С этими словами он открыл стекло фонаря и, вытащив из шейного платка ту самую булавку с головкой из оникса, которая фигурировала на аукционе по поводу «Почему бы и нет», воткнул ее в тело сальной свечи дюймом ниже от верха, после чего поставил фонарь на траве перед Мэскью.
Совсем недавно еще я был убежден, что не существует на свете такой расправы, которая оказалась бы слишком жестокой для Мэскью, однако решение Элзевира совершенно выбило меня из колеи. Мне сделалось до тошноты отвратительно, и теперь я поглядывал на своего старшего друга с ужасом и одновременно надеждой, что он в результате все-таки сохранит Мэскью жизнь.
Уже достаточно рассвело. Я мог разглядеть все, чего достигал мой взгляд, но еще без оттенков. Цветы, земля, кустарник и море казались одинакового жемчужно-серого тона, а точнее бесцветными, но самым бесцветным и серым было лицо Мэскью. От аккуратной его прически следа не осталось, и стало видно, насколько в действительности плешива его голова. Лицо его избороздили глубокие морщины, под глазами набухли мешки. Одна щека к тому же была грязной. Сквозь грязь проступала ссадина, из которой сочилась кровь, так как, пытаясь сбежать, он упал и как следует приложился о камни. Весьма жалкий вид. И это тот самый Мэскью, который кинул в нашего учителя рыбину. У мистера Гленни тоже выступила на щеке кровь, но я помнил, с каким достоинством он перенес боль и оскорбление. Долгое время Мэскью сидел, уставившись в землю, а когда, наконец, поднял глаза, посмотрел на меня, и в отсутствующем его взгляде я заметил проблеск надежды на сочувствие. До этого мига его лицо мне казалось решительно не похожим на Грейс, но тут в нем, испачканном и разбитом, возникло вдруг с ней что-то общее, и мне стало казаться, будто из его глаз на меня смотрит она. Жалость моя по сей причине к нему усилилась. Нет, я не мог смотреть, как его лишат жизни.

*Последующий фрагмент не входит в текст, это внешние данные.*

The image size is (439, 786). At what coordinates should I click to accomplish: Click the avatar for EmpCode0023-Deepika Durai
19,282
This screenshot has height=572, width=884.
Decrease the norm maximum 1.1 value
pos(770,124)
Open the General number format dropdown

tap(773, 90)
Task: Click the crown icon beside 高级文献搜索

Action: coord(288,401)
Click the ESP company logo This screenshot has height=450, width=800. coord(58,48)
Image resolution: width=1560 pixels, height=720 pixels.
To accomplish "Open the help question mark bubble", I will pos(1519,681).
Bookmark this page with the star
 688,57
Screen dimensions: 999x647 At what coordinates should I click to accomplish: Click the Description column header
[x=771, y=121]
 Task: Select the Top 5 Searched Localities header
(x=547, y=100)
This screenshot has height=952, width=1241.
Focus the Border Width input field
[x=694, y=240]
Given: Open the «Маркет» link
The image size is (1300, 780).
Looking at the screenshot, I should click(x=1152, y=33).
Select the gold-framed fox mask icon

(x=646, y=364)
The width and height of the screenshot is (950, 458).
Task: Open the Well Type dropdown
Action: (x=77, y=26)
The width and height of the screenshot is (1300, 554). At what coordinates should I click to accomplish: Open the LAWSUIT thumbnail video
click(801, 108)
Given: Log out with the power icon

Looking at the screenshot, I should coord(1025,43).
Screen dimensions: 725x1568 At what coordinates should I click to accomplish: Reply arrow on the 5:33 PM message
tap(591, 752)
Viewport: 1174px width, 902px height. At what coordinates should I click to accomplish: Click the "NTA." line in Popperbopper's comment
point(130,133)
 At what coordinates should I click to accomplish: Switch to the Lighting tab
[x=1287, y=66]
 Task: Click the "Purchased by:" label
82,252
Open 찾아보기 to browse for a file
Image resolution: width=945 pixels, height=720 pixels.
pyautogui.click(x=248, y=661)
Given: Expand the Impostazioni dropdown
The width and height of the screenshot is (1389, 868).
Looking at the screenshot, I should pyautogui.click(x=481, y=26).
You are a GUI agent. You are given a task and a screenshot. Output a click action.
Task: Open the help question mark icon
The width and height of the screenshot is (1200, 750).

Воткнув булавку в свечу, Элзевир оставил стекло фонаря открытым. Погода стояла тихая. Пламя свечи лишь слегка колебалось едва ощутимым утренним дуновением с моря, от которого сало быстрее плавилось с подветренной стороны. Вот над булавкой осталось его уже совсем мало. Тон пламени под утренним светом стал заметно бледнее, однако свеча продолжала исправно гореть. Когда, по моим подсчетам, оставалось не более четверти часа до того, как булавка выпадет, я заметил, что Мэскью, подобно мне, уже не в силах отвести глаз от нее. И с прикованным к свече взглядом он снова заговорил. Не хорохорясь теперь и не угрожая, а голосом, ставшим еще писклявее прежнего, жалобно умоляя сохранить ему жизнь.
– Спасите меня. Пощадите меня, мистер Блок. Ради единственной моей дочери. Юной девушки, которую некому, кроме меня, защитить. Я единственная ее на всем свете опора. Сиротой в жестоком и равнодушном мире обречена она стать без меня. И разве не жаль будет вам ее чувств, когда люди, найдя меня мертвым на этом утесе, принесут ей мой окровавленный труп?
Тут Элзевир ему и ответил:
– А разве у меня не было единственного сына? Разве не мне принесли его окровавленный труп? Разве не ты оборвал его жизнь? Помнишь, как это случилось? Ты разрядил пистолет ему прямо в лицо. Разве не то же самое, что мне теперь выстрелить в твое? Примирись-ка попробуй с Господом, если получится. Времени у тебя осталось мало.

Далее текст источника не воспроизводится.